- [Assignment]:
Given the entries that follow, write out exactly the lines starting at the one containing "Click the Categoría 2 column header" and ending at the one containing "Task: Click the Undo arrow icon", both ends included, and only those.

======== The input

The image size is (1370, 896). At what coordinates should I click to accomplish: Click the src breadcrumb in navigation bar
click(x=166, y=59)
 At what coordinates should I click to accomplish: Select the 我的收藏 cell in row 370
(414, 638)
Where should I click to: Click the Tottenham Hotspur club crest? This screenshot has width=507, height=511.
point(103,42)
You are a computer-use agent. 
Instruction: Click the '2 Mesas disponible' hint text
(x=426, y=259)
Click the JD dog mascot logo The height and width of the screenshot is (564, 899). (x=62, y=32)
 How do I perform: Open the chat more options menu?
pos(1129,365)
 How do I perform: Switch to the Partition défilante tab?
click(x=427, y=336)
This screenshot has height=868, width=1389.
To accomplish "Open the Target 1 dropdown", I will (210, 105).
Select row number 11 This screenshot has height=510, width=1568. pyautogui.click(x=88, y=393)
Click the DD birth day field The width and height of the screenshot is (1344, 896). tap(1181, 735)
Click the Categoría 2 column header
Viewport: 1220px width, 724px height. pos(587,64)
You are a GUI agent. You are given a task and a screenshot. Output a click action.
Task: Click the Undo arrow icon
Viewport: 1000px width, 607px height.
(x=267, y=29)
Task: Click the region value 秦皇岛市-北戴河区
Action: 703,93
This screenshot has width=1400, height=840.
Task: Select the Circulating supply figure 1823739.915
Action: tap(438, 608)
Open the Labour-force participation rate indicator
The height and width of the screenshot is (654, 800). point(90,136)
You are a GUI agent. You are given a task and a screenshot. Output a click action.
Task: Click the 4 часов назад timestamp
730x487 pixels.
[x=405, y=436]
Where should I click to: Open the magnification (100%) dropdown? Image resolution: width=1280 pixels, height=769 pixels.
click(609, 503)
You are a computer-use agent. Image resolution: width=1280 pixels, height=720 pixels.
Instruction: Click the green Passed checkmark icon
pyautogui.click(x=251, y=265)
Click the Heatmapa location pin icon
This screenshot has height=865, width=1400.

================

- [Result of the exercise]:
Click the Categoría 2 column header
Viewport: 1220px width, 724px height. pos(587,64)
You are a GUI agent. You are given a task and a screenshot. Output a click action.
Task: Click the Undo arrow icon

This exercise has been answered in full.